→ **PROBLEM TO SOLVE**: Retype each line of the data below exactly, beginning with the first and ending with the one that contains "You are a computer-use". Pictures do not belong in the copy.

Pixel coordinate grounding data
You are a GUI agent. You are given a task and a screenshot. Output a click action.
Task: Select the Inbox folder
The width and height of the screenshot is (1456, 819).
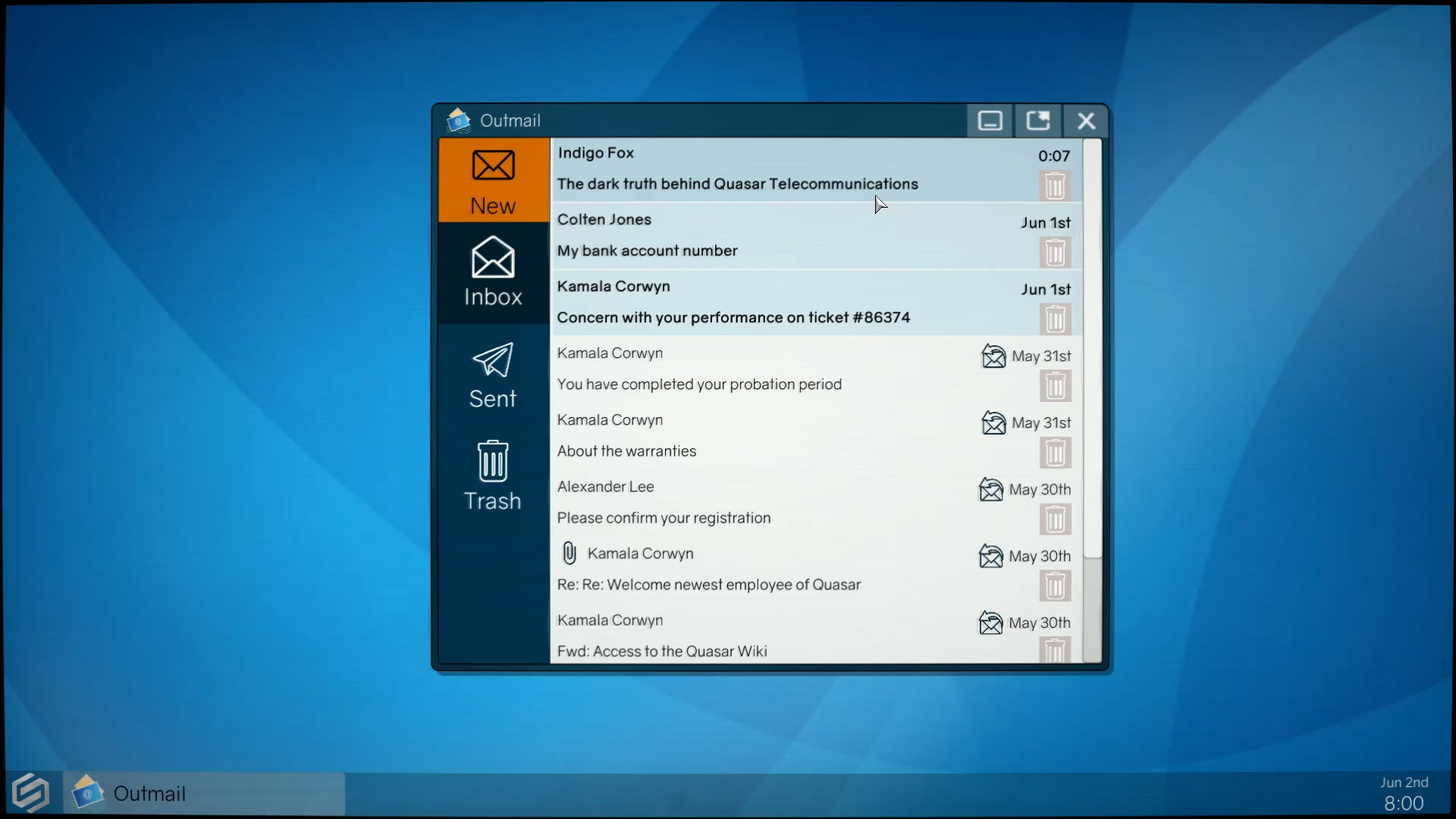coord(493,273)
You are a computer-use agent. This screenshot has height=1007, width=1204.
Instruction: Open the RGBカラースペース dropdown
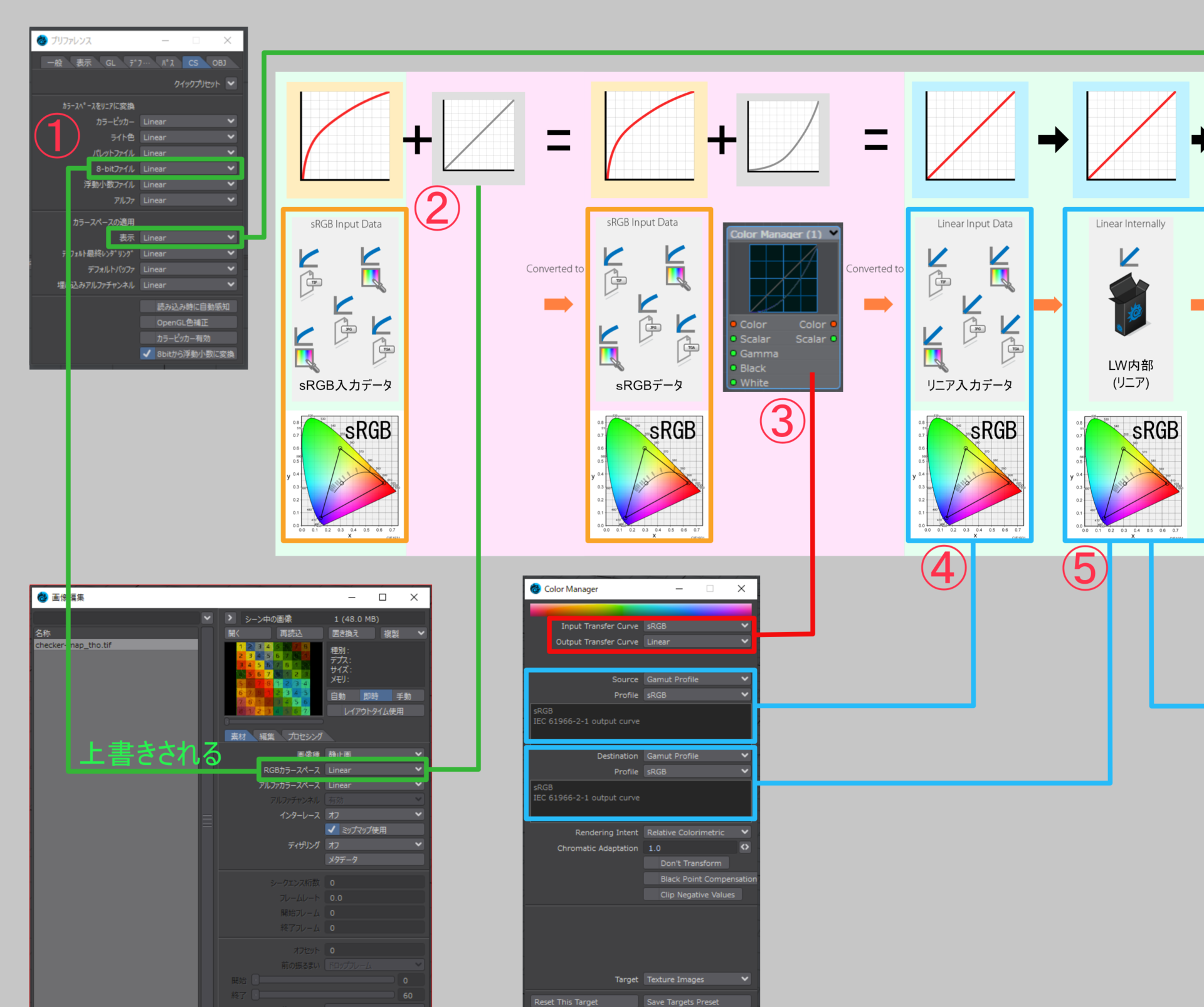tap(374, 769)
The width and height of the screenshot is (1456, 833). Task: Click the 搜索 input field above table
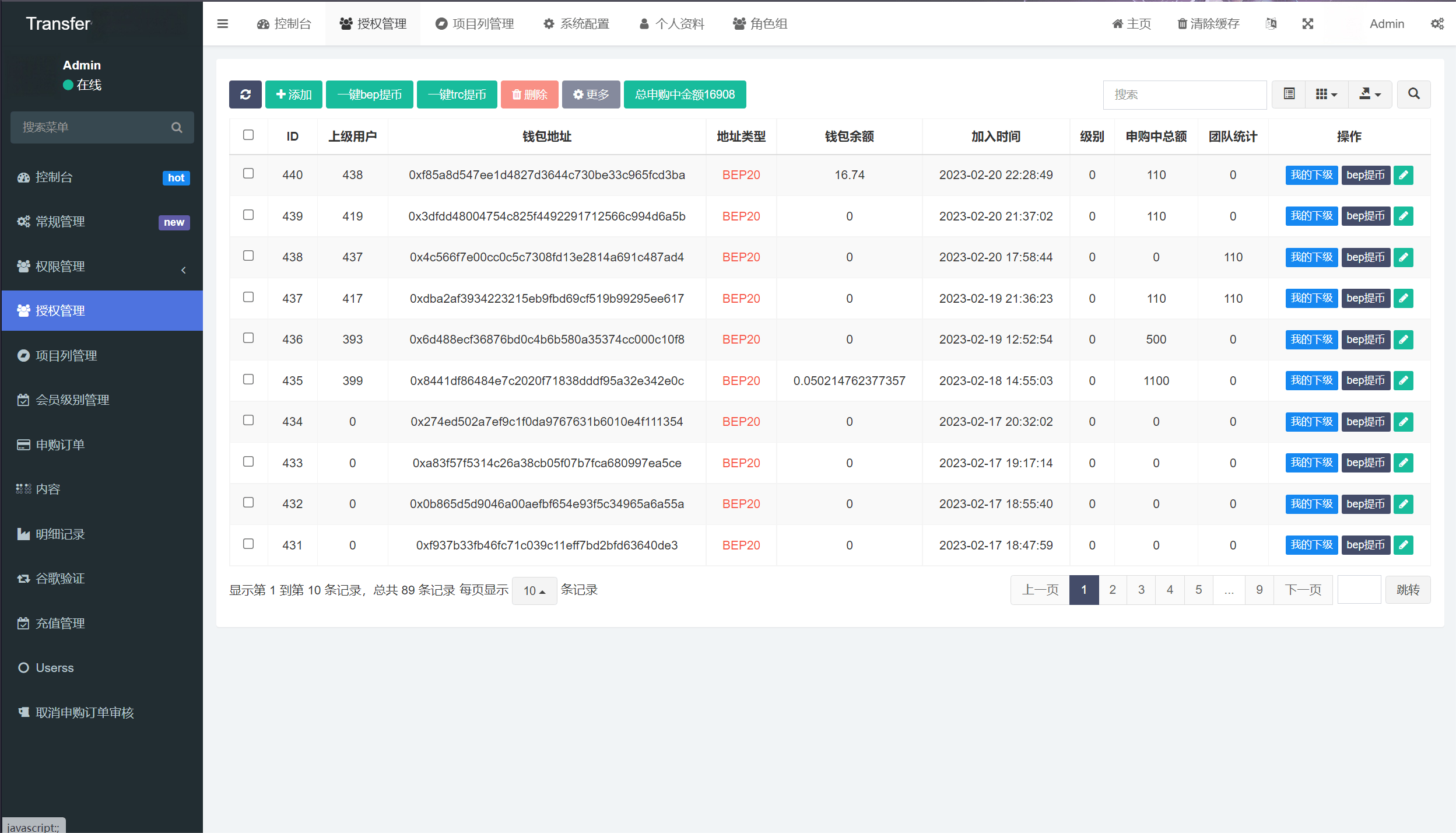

→ **PROBLEM SOLUTION**:
You are a GUI agent. You are given a task and a screenshot. Output a click action.
Task: Select the Inbox folder
The width and height of the screenshot is (1456, 819).
coord(493,273)
You are a computer-use agent. This screenshot has height=1007, width=1204.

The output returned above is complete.